First of all, we notice that: $$(a,b)=\bigcup_{a<x<b} [x,b).$$
Also, we notice that: $$(0,1)-\left\{\frac{1}{n} |\, n\in \mathbb{Z^+}\right\}=\left(\frac{1}{2},1\right)\cup \left(\frac{1}{3},\frac{1}{2}\right)\cup \left(\frac{1}{4},\frac{1}{3}\right)\cup \left(\frac{1}{5},\frac{1}{4}\right)\cup \ldots =$$
$$\bigcup_{a_i=1}^{\infty} \left\{ \left(\frac{1}{2a_i},\frac{1}{2a_i-1}\right)\bigcup\left(\frac{1}{2a_i+1},\frac{1}{2a_i}\right)\right\}$$
We also can express every basis element of $\mathbb{R_k}$ of the form $(a,b)-K$ in a similar way to $(0,1)$.
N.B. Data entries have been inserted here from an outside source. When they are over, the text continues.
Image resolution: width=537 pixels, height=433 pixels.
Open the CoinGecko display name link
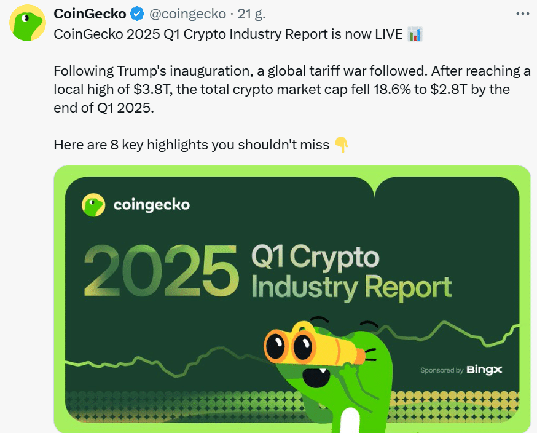coord(90,14)
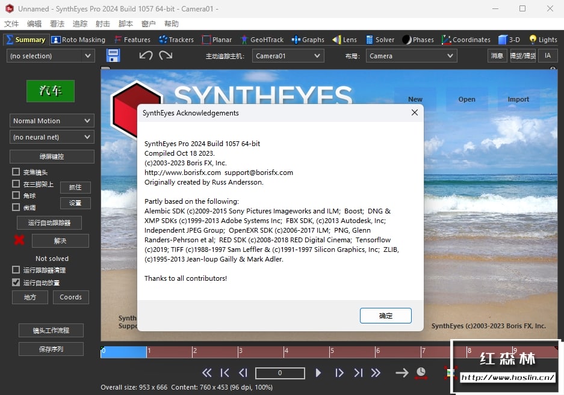Screen dimensions: 564x395
Task: Click the frame number input field
Action: pyautogui.click(x=279, y=373)
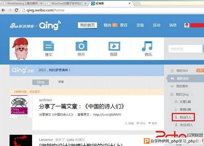The height and width of the screenshot is (146, 204).
Task: Select the 视频 video icon
Action: coord(114,46)
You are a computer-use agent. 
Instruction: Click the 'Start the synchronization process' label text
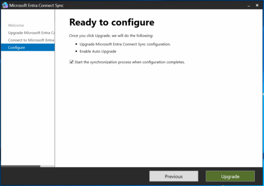129,62

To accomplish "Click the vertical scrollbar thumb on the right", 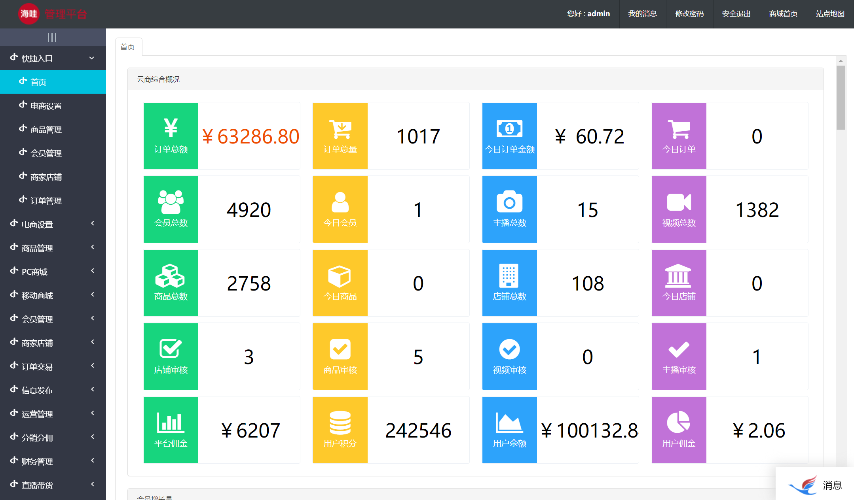I will tap(841, 97).
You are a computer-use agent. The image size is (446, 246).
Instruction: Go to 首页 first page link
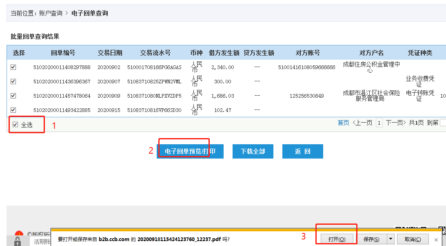pos(343,123)
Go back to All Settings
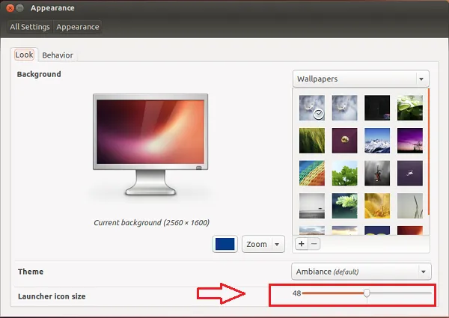This screenshot has width=449, height=318. (x=30, y=27)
So every element of $\mathbb{R_k}$ can be expressed as a union of open intervals. But, we can express any open interval as a union of intervals of the form $[x,b)$ as we have done in the beginning . So, we conclude that every element in $\mathbb{R_k}$ is expressible using elements of $\mathbb{R_L}$. So $\mathbb{R_L}$ is finer than $\mathbb{R_k}$.
My question is, what is the wrong with my presentation? I know that there is a proof for that both topologies are not comparable and it convinced me but I can't find where my way of thinking went wrong, any help is appreciated.